Only the lines from the one that contains "Click the red callout badge numbered 1" through the last line of the records should appear, each printed exactly as it is.

Stored items:
★ ★ ★
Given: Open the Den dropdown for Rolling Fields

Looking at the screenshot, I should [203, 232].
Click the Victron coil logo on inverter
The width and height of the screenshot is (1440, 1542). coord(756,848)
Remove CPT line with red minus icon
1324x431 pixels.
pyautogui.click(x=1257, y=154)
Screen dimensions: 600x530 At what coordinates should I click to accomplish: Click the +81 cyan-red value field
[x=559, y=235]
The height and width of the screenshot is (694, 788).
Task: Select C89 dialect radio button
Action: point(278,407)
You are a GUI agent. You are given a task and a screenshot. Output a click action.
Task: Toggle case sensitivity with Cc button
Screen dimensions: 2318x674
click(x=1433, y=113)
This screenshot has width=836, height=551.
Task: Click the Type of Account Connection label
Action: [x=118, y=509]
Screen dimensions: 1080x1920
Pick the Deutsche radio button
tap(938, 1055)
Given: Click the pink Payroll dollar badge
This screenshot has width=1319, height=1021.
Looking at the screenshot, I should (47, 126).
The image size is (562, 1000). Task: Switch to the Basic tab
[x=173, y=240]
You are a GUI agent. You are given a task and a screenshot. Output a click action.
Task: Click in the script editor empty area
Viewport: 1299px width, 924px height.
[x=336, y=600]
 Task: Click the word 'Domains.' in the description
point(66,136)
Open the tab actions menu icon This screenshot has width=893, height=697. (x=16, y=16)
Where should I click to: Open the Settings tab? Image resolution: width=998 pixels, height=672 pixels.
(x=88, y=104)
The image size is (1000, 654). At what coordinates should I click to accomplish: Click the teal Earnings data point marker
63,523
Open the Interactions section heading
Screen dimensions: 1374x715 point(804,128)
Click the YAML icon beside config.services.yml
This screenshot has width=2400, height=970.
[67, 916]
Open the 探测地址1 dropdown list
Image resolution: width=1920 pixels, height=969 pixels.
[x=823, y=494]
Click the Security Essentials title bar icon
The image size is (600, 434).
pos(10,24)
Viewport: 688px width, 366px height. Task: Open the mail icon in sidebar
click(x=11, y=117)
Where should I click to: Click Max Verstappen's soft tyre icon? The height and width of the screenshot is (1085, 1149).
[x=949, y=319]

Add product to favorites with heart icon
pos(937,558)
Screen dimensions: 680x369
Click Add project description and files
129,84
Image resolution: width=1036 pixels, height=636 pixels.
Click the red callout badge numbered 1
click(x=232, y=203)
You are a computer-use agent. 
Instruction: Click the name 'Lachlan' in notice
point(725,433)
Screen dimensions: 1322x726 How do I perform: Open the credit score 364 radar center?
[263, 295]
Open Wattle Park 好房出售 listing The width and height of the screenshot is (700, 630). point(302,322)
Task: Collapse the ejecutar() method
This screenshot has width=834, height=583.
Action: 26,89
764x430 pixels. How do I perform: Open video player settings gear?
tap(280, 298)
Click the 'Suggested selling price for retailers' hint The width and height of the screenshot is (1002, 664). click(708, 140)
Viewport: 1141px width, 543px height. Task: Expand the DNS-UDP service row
★ ★ ★
Answer for this exercise>
Click the red callout badge numbered 1
click(x=232, y=203)
You are a computer-use agent. 
Instruction: Click the name 'Lachlan' in notice
point(725,433)
Screen dimensions: 1322x726 How do I perform: Open the credit score 364 radar center?
[263, 295]
Open Wattle Park 好房出售 listing The width and height of the screenshot is (700, 630). point(302,322)
Task: Collapse the ejecutar() method
This screenshot has width=834, height=583.
Action: 26,89
764x430 pixels. How do I perform: Open video player settings gear?
tap(280, 298)
Click the 'Suggested selling price for retailers' hint The width and height of the screenshot is (1002, 664). click(708, 140)
Viewport: 1141px width, 543px height. Task: Expand the DNS-UDP service row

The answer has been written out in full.